### EXERCISE
Your answer should be the full set of entries, given again without alteration.

[Saved data entries]
[Start of section]

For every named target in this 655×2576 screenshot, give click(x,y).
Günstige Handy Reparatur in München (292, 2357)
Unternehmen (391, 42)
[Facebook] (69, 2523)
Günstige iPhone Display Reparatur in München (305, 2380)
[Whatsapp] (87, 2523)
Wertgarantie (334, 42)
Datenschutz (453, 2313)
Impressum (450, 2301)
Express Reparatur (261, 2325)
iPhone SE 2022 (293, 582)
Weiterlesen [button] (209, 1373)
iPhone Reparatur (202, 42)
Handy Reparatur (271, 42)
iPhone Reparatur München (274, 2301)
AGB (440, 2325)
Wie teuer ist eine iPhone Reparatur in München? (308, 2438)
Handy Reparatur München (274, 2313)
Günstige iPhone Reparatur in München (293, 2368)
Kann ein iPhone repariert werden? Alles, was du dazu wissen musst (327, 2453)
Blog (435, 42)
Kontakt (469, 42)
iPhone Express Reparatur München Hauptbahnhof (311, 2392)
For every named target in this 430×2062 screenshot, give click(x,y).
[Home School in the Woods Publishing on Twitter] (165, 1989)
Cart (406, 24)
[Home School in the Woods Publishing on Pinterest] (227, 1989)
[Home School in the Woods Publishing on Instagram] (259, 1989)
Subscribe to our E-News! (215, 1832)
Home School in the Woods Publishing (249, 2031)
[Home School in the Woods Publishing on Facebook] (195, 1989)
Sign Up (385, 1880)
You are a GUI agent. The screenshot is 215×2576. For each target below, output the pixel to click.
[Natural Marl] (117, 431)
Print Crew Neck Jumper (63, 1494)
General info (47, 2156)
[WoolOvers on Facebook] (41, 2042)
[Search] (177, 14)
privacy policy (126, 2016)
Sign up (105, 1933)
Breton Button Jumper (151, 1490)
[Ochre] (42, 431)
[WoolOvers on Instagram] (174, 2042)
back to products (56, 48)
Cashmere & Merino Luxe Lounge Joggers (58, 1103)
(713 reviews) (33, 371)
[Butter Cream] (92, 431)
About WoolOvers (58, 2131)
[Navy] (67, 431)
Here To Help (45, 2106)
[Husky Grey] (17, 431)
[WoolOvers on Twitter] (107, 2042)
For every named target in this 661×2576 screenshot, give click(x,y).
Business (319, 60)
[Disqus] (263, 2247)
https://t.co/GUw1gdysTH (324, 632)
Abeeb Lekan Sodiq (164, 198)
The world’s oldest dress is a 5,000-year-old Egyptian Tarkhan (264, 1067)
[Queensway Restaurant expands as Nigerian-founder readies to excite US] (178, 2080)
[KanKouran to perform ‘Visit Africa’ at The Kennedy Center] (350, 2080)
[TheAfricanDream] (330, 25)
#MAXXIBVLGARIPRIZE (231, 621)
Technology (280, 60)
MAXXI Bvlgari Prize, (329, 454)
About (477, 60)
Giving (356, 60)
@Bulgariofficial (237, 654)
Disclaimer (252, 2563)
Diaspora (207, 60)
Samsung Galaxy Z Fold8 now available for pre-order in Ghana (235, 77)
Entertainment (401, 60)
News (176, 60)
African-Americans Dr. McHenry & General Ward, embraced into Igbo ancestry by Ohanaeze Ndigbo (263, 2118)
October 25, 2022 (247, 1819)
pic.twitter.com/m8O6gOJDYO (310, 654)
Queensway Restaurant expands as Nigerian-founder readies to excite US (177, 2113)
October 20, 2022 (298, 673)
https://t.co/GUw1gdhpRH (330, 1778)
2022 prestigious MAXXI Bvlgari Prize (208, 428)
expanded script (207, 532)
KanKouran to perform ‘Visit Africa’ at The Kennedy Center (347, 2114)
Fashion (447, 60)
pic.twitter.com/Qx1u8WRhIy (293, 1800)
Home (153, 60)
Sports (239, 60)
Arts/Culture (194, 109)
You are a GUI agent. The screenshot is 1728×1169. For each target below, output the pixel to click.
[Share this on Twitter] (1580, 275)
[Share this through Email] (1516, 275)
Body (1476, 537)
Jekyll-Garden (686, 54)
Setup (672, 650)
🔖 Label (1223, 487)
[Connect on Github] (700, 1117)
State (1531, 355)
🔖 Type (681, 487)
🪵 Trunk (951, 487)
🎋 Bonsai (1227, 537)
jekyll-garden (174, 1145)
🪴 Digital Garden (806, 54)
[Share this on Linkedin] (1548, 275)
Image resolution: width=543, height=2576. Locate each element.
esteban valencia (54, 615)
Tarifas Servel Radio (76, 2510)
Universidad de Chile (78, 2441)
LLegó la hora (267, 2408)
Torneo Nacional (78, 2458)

[End of section]

### RESPONSE TO THIS EXERCISE
For every named target in this 655×2576 screenshot, give click(x,y).
Günstige Handy Reparatur in München (292, 2357)
Unternehmen (391, 42)
[Facebook] (69, 2523)
Günstige iPhone Display Reparatur in München (305, 2380)
[Whatsapp] (87, 2523)
Wertgarantie (334, 42)
Datenschutz (453, 2313)
Impressum (450, 2301)
Express Reparatur (261, 2325)
iPhone SE 2022 (293, 582)
Weiterlesen [button] (209, 1373)
iPhone Reparatur (202, 42)
Handy Reparatur (271, 42)
iPhone Reparatur München (274, 2301)
AGB (440, 2325)
Wie teuer ist eine iPhone Reparatur in München? (308, 2438)
Handy Reparatur München (274, 2313)
Günstige iPhone Reparatur in München (293, 2368)
Kann ein iPhone repariert werden? Alles, was du dazu wissen musst (327, 2453)
Blog (435, 42)
Kontakt (469, 42)
iPhone Express Reparatur München Hauptbahnhof (311, 2392)
For every named target in this 430×2062 screenshot, give click(x,y).
[Home School in the Woods Publishing on Twitter] (165, 1989)
Cart (406, 24)
[Home School in the Woods Publishing on Pinterest] (227, 1989)
[Home School in the Woods Publishing on Instagram] (259, 1989)
Subscribe to our E-News! (215, 1832)
Home School in the Woods Publishing (249, 2031)
[Home School in the Woods Publishing on Facebook] (195, 1989)
Sign Up (385, 1880)
You are a GUI agent. The screenshot is 215×2576. For each target below, output the pixel to click.
[Natural Marl] (117, 431)
Print Crew Neck Jumper (63, 1494)
General info (47, 2156)
[WoolOvers on Facebook] (41, 2042)
[Search] (177, 14)
privacy policy (126, 2016)
Sign up (105, 1933)
Breton Button Jumper (151, 1490)
[Ochre] (42, 431)
[WoolOvers on Instagram] (174, 2042)
back to products (56, 48)
Cashmere & Merino Luxe Lounge Joggers (58, 1103)
(713 reviews) (33, 371)
[Butter Cream] (92, 431)
About WoolOvers (58, 2131)
[Navy] (67, 431)
Here To Help (45, 2106)
[Husky Grey] (17, 431)
[WoolOvers on Twitter] (107, 2042)
For every named target in this 661×2576 screenshot, give click(x,y).
Business (319, 60)
[Disqus] (263, 2247)
https://t.co/GUw1gdysTH (324, 632)
Abeeb Lekan Sodiq (164, 198)
The world’s oldest dress is a 5,000-year-old Egyptian Tarkhan (264, 1067)
[Queensway Restaurant expands as Nigerian-founder readies to excite US] (178, 2080)
[KanKouran to perform ‘Visit Africa’ at The Kennedy Center] (350, 2080)
[TheAfricanDream] (330, 25)
#MAXXIBVLGARIPRIZE (231, 621)
Technology (280, 60)
MAXXI Bvlgari Prize, (329, 454)
About (477, 60)
Giving (356, 60)
@Bulgariofficial (237, 654)
Disclaimer (252, 2563)
Diaspora (207, 60)
Samsung Galaxy Z Fold8 now available for pre-order in Ghana (235, 77)
Entertainment (401, 60)
News (176, 60)
African-Americans Dr. McHenry & General Ward, embraced into Igbo ancestry by Ohanaeze Ndigbo (263, 2118)
October 25, 2022 (247, 1819)
pic.twitter.com/m8O6gOJDYO (310, 654)
Queensway Restaurant expands as Nigerian-founder readies to excite US (177, 2113)
October 20, 2022 (298, 673)
https://t.co/GUw1gdhpRH (330, 1778)
2022 prestigious MAXXI Bvlgari Prize (208, 428)
expanded script (207, 532)
KanKouran to perform ‘Visit Africa’ at The Kennedy Center (347, 2114)
Fashion (447, 60)
pic.twitter.com/Qx1u8WRhIy (293, 1800)
Home (153, 60)
Sports (239, 60)
Arts/Culture (194, 109)
You are a GUI agent. The screenshot is 1728×1169. For each target below, output the pixel to click.
[Share this on Twitter] (1580, 275)
[Share this through Email] (1516, 275)
Body (1476, 537)
Jekyll-Garden (686, 54)
Setup (672, 650)
🔖 Label (1223, 487)
[Connect on Github] (700, 1117)
State (1531, 355)
🔖 Type (681, 487)
🪵 Trunk (951, 487)
🎋 Bonsai (1227, 537)
jekyll-garden (174, 1145)
🪴 Digital Garden (806, 54)
[Share this on Linkedin] (1548, 275)
Image resolution: width=543, height=2576. Locate each element.
esteban valencia (54, 615)
Tarifas Servel Radio (76, 2510)
Universidad de Chile (78, 2441)
LLegó la hora (267, 2408)
Torneo Nacional (78, 2458)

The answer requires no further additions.